Med Sync: More Than a Scheduling Tool
The magic pill for dispensing efficiency that meets performance metrics for payers to ensure predictable revenue for your pharmacy.
by Christine Cline-Dahlman, B.F.A., C.Ph.T.-Adv.
DO YOU REALIZE THAT MEDICATION synchronization (med sync) has been around since the 1990s? I first heard of med sync 13 years ago when I worked in an academic hospital with access to health-related courses, which I took. One topic I learned about was patient follow-through after hospital discharge. This care, which we know today as transitions of care, even then referenced medication synchronization as a resource for patient adherence. My point? Med sync has been around for a while, but it is time to see it through the updated lens.
Med sync’s beginnings are discussed in an August 2015 article in the Journal of Managed Care + Specialty Pharmacy (JMCP), “Impact of Appointment-Based Medication Synchronization on Existing Users of Chronic Medications.” It reported that “the earliest” known implementation of a medication synchronization program, specifically an Appointment-Based Medication Synchronization (ABMS) model, began in 1995 by California pharmacist John Sykora. This program aimed to “standardize medication dispensing schedules to improve medication management and (patient) adherence.”

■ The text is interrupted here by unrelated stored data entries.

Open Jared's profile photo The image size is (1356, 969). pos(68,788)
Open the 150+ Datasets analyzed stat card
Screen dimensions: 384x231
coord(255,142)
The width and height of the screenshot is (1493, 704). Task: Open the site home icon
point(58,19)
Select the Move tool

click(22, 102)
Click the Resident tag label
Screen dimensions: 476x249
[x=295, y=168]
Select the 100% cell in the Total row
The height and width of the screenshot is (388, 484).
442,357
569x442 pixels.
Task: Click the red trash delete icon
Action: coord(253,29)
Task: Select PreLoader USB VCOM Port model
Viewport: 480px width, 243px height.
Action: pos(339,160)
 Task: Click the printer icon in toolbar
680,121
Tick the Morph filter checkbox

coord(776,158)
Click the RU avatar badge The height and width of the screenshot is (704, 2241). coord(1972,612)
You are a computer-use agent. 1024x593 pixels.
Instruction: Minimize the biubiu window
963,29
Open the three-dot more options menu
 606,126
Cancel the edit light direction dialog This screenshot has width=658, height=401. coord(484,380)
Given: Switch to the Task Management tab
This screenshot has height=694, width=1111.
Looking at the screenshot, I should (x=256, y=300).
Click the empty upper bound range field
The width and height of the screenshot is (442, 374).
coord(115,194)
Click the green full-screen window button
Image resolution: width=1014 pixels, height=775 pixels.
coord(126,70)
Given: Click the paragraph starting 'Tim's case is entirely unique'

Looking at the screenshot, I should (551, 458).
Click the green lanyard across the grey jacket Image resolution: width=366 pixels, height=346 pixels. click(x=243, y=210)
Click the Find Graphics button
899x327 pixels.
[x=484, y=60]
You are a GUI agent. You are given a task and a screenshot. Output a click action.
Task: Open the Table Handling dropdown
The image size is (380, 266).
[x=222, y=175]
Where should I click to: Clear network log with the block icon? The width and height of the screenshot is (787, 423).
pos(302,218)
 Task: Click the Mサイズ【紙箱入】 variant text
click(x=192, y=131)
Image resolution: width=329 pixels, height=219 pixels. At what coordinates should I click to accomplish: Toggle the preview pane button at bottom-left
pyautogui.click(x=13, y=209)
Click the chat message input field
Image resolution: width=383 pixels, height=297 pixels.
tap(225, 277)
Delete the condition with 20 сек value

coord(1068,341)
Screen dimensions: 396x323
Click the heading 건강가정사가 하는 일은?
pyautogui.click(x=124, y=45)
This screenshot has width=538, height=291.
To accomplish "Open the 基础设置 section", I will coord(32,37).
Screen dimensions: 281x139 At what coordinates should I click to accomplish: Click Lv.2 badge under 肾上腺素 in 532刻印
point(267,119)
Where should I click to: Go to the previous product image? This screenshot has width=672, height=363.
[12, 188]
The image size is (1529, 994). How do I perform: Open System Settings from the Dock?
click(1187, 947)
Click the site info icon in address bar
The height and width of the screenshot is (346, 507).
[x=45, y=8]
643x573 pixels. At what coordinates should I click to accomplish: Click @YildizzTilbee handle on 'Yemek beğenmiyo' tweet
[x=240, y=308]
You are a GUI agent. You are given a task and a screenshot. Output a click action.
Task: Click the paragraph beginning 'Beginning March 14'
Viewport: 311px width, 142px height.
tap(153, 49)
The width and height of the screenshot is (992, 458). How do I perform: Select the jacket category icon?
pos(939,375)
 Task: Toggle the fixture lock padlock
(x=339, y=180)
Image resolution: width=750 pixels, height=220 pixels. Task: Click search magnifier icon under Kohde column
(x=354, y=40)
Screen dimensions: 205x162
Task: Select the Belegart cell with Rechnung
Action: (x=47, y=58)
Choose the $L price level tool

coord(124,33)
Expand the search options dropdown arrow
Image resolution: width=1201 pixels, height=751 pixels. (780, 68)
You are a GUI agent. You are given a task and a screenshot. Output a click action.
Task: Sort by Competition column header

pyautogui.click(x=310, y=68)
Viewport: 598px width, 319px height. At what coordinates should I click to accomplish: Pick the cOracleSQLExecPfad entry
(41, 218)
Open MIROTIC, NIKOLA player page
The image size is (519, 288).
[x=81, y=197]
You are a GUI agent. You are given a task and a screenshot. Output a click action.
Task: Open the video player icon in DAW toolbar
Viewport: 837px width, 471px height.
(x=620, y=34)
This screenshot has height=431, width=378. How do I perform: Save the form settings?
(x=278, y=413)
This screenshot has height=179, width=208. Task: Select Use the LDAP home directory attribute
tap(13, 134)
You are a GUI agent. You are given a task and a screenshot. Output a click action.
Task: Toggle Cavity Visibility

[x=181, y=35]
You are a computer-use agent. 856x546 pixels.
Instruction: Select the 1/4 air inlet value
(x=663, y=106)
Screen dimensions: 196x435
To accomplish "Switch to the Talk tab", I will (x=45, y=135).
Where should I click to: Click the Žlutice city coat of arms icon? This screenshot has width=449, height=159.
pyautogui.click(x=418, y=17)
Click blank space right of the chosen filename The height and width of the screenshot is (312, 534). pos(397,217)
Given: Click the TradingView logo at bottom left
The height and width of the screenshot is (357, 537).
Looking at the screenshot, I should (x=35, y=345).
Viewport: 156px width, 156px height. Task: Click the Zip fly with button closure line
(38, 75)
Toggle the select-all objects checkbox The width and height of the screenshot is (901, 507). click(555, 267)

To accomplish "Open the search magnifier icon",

Whenever I mention synchronization, then ask a pharmacy team member to describe it, the answer is always, “Fills are scheduled so a patient gets all their meds on the same day each month.” Synchronization has been viewed simply as a workflow task to offer a convenience to patients. I have experienced it as far more than a rote task for dispensing. Med sync today is a blend of two elements: dispensing workflow partnered with a clinical mindset. These two elements represent business operations and clinical patient care, both of which can be practiced by every pharmacy team member.